Data for processing:
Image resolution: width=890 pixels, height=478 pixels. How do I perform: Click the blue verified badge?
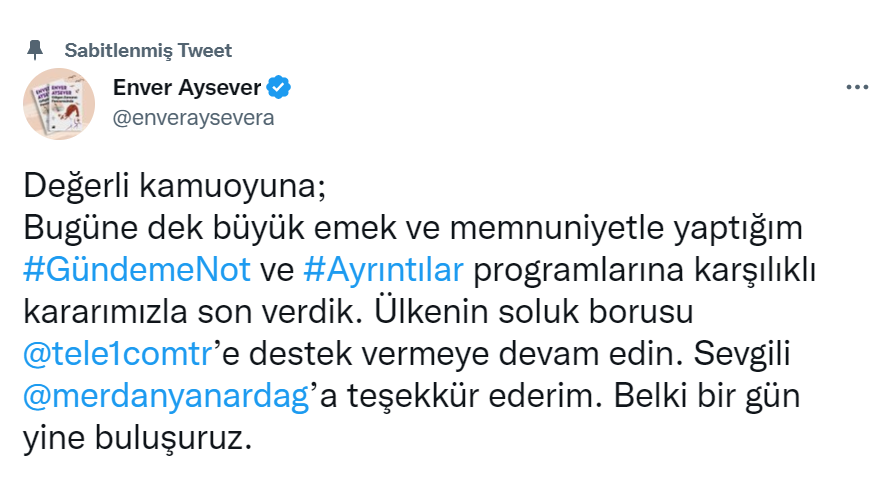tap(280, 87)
--
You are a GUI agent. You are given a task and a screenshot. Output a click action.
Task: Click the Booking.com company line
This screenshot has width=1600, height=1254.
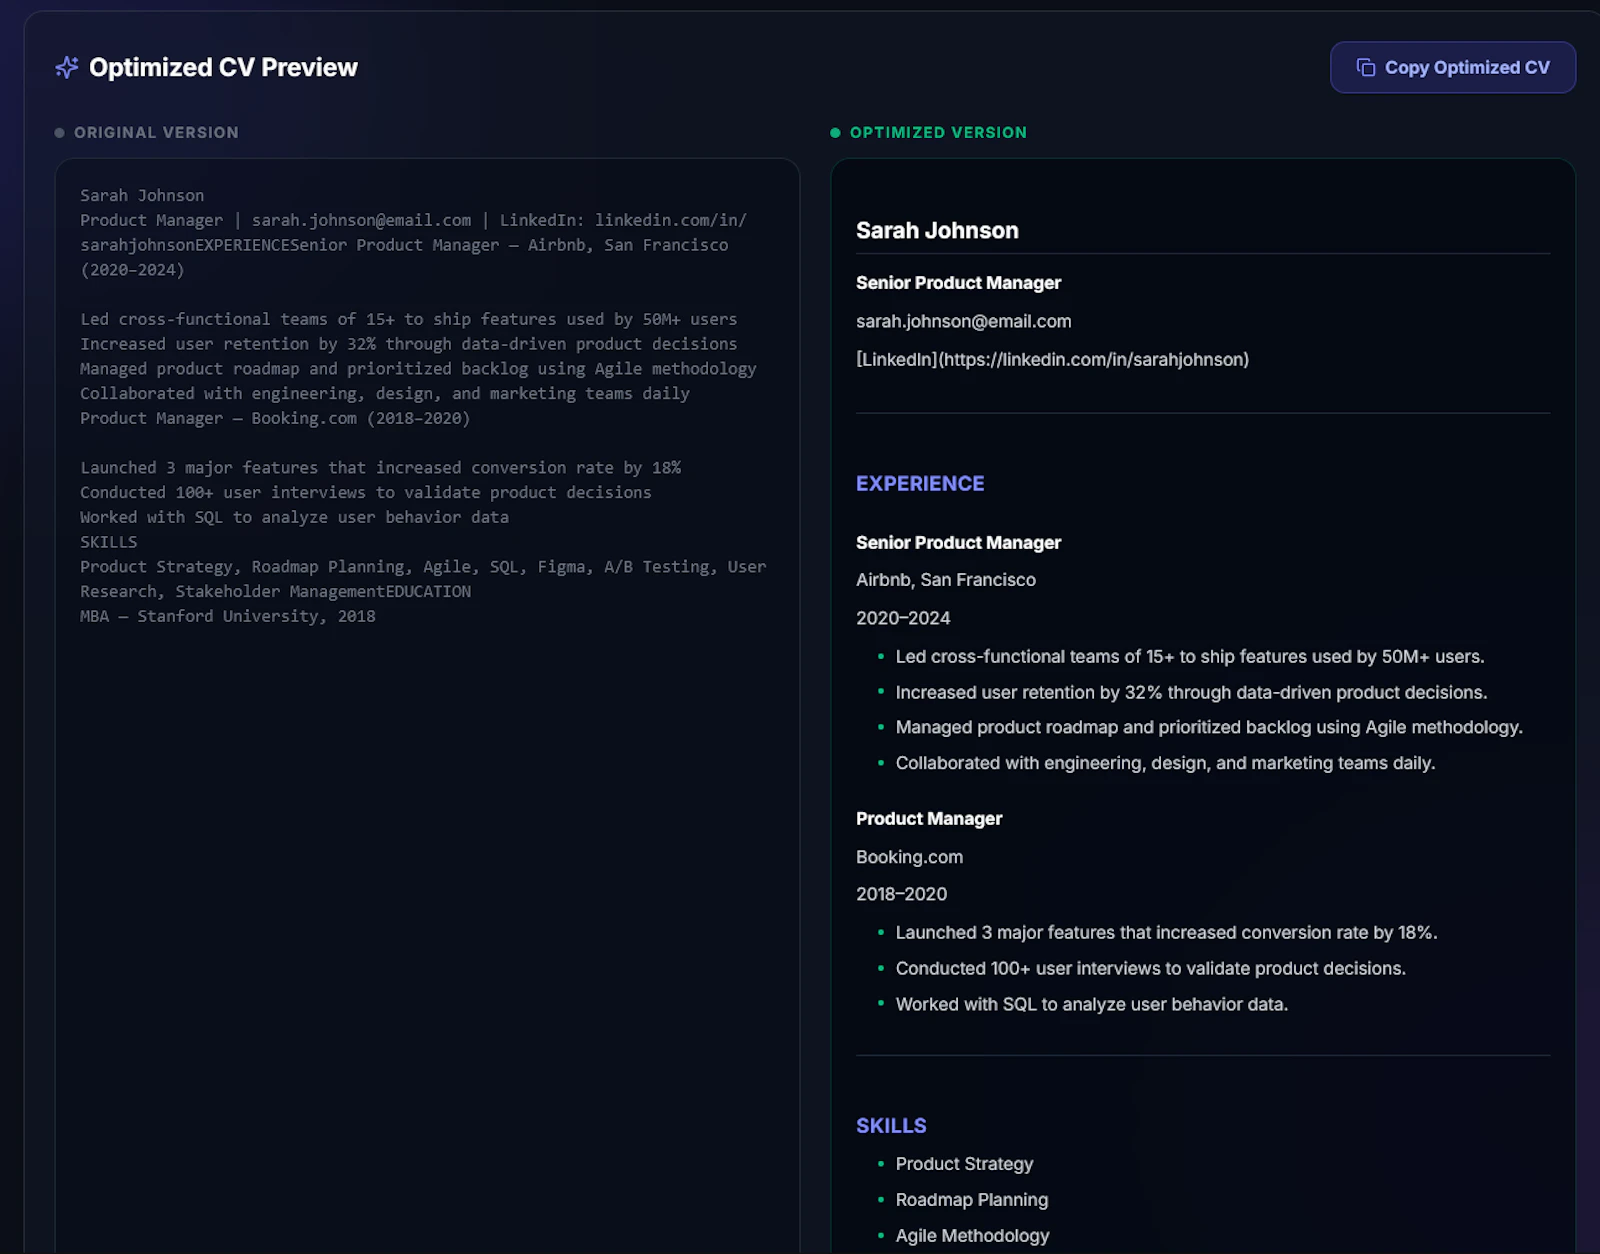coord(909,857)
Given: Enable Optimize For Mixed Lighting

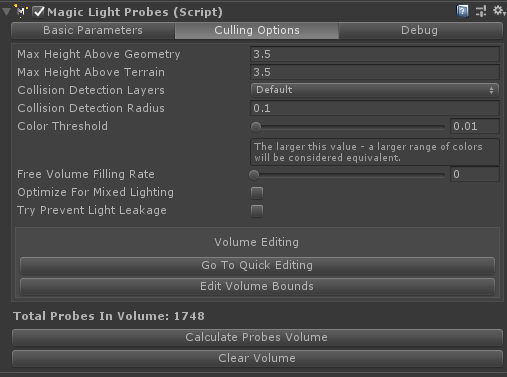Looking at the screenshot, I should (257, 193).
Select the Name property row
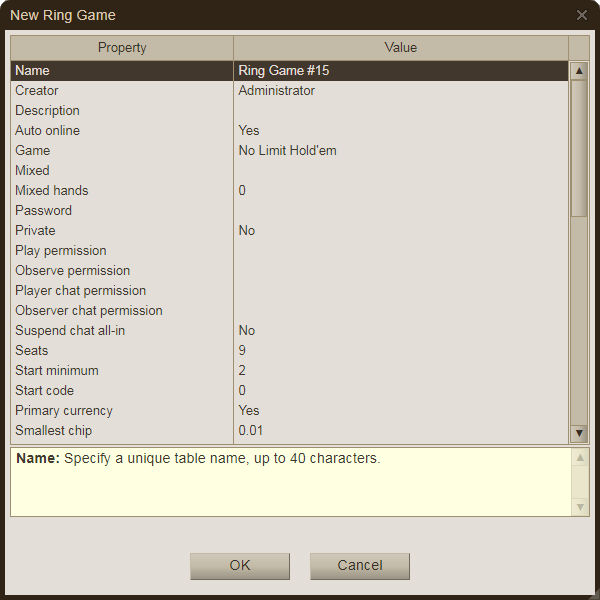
--
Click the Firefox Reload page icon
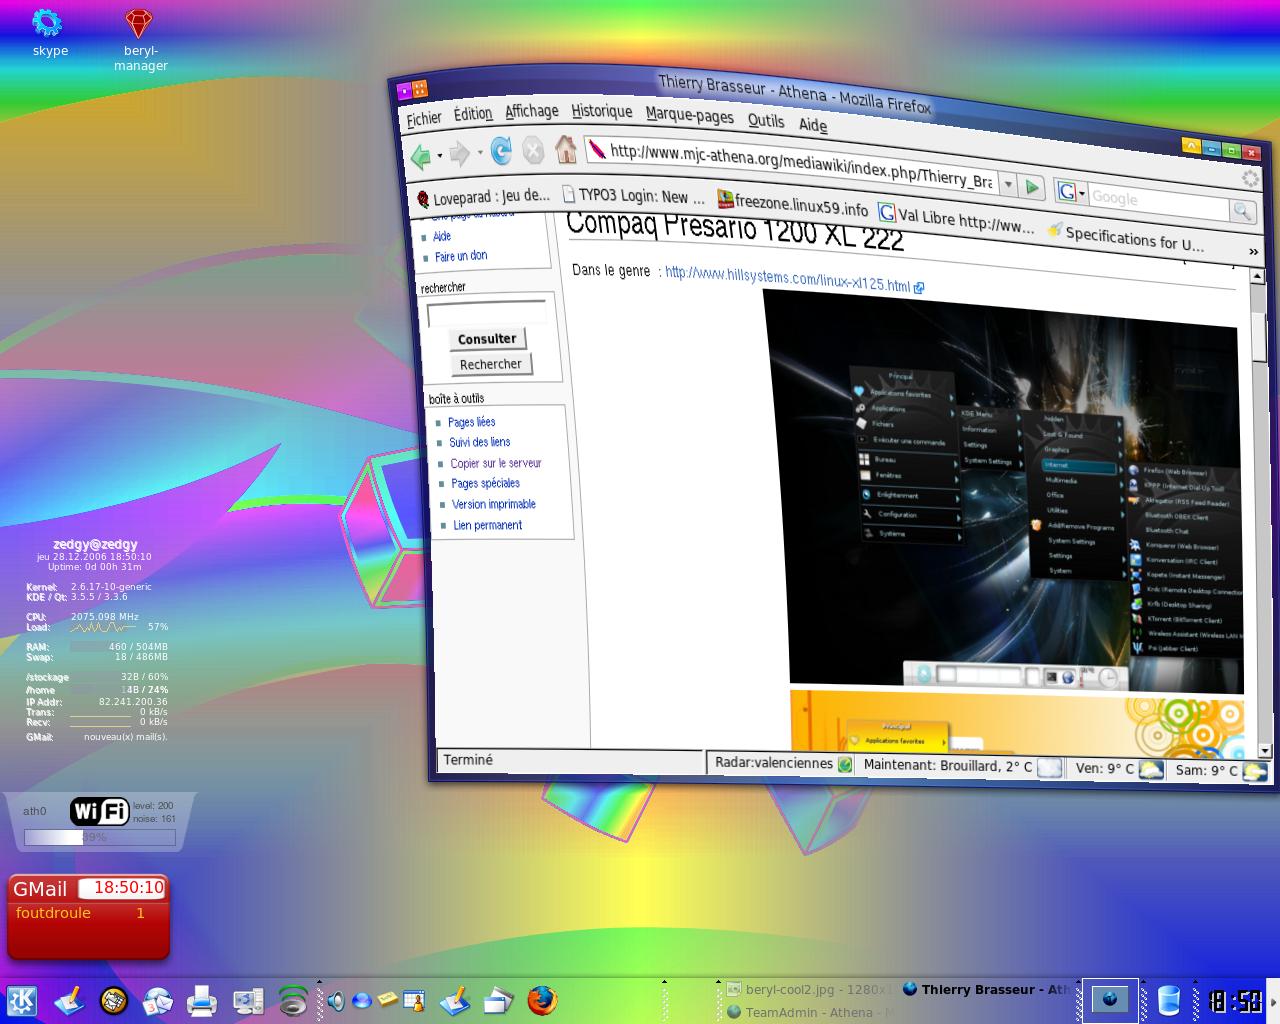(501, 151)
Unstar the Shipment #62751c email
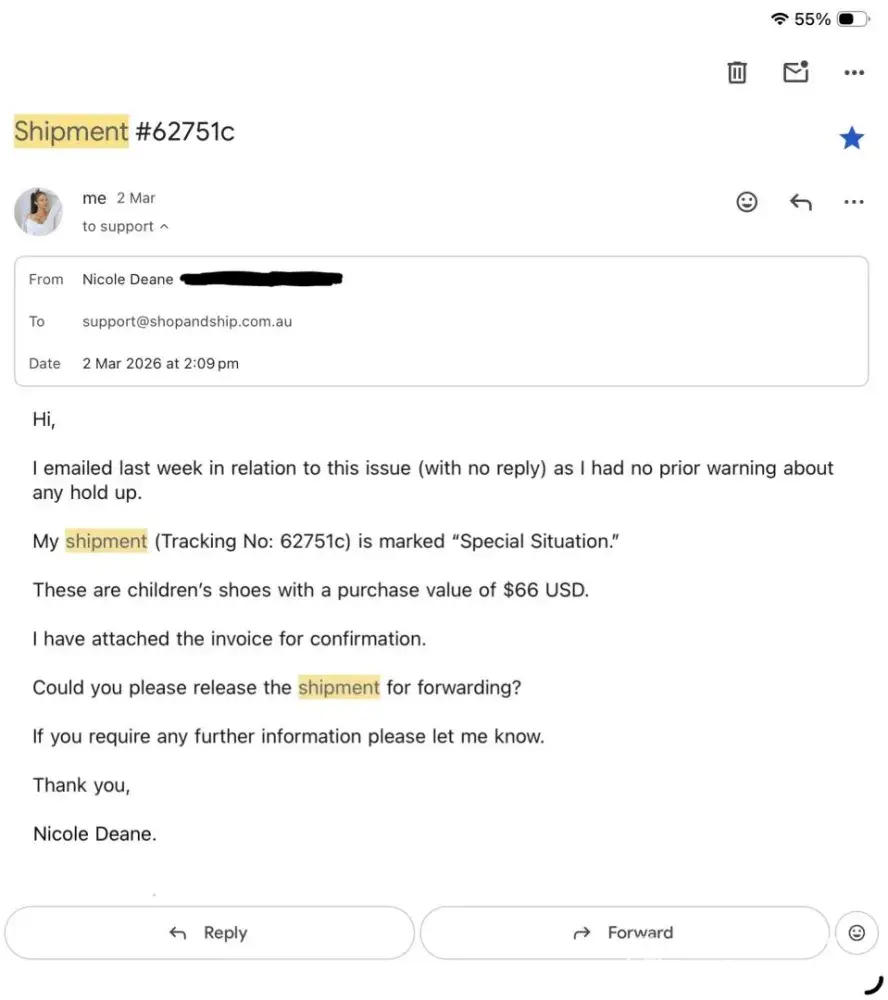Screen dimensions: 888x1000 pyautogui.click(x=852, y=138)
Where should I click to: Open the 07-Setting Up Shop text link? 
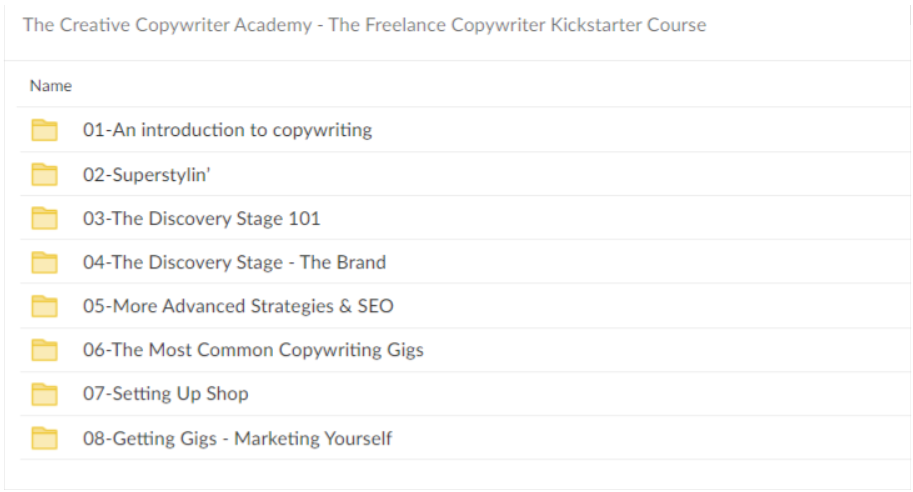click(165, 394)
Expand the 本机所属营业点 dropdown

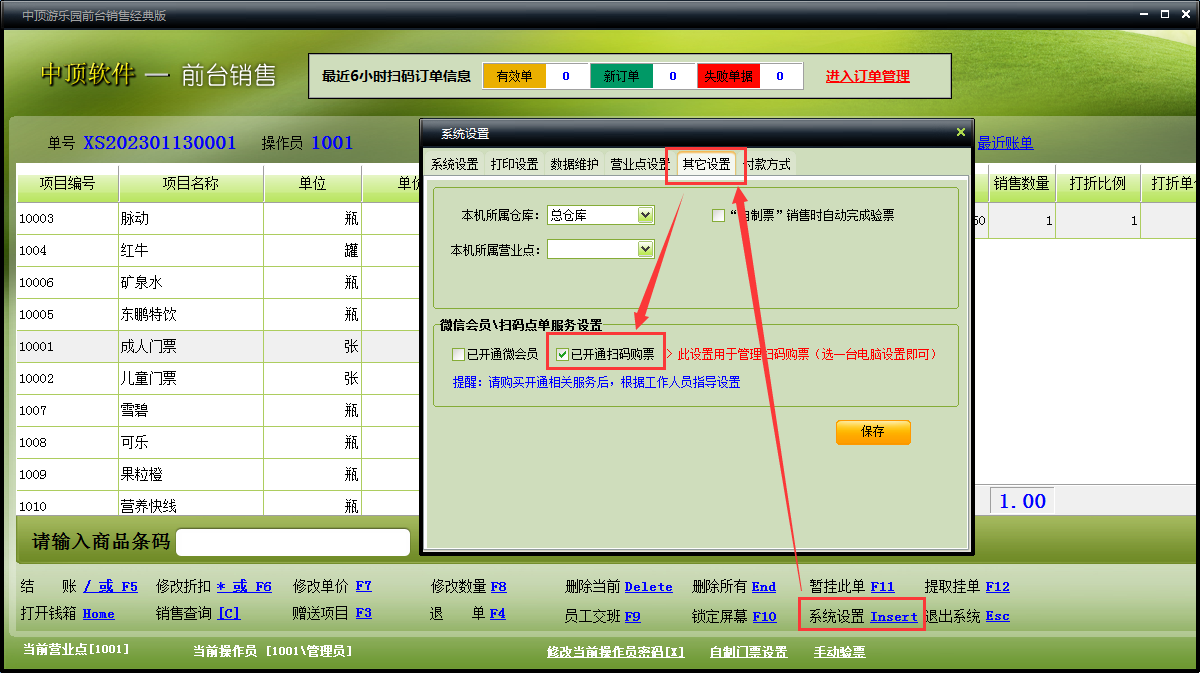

Given exercise: Resize part of the listing by rewriting everything from the line containing "Image resolution: width=890" down to the line containing "tap(280, 87)", requests included, with each click coordinate in the answers multiplied by 0.9 and rounded to a whole number, halves rounded up. Reproduce only those lines, and leave the pictures out.

Output below:
Image resolution: width=890 pixels, height=478 pixels. How do I perform: Click the blue verified badge?
tap(252, 78)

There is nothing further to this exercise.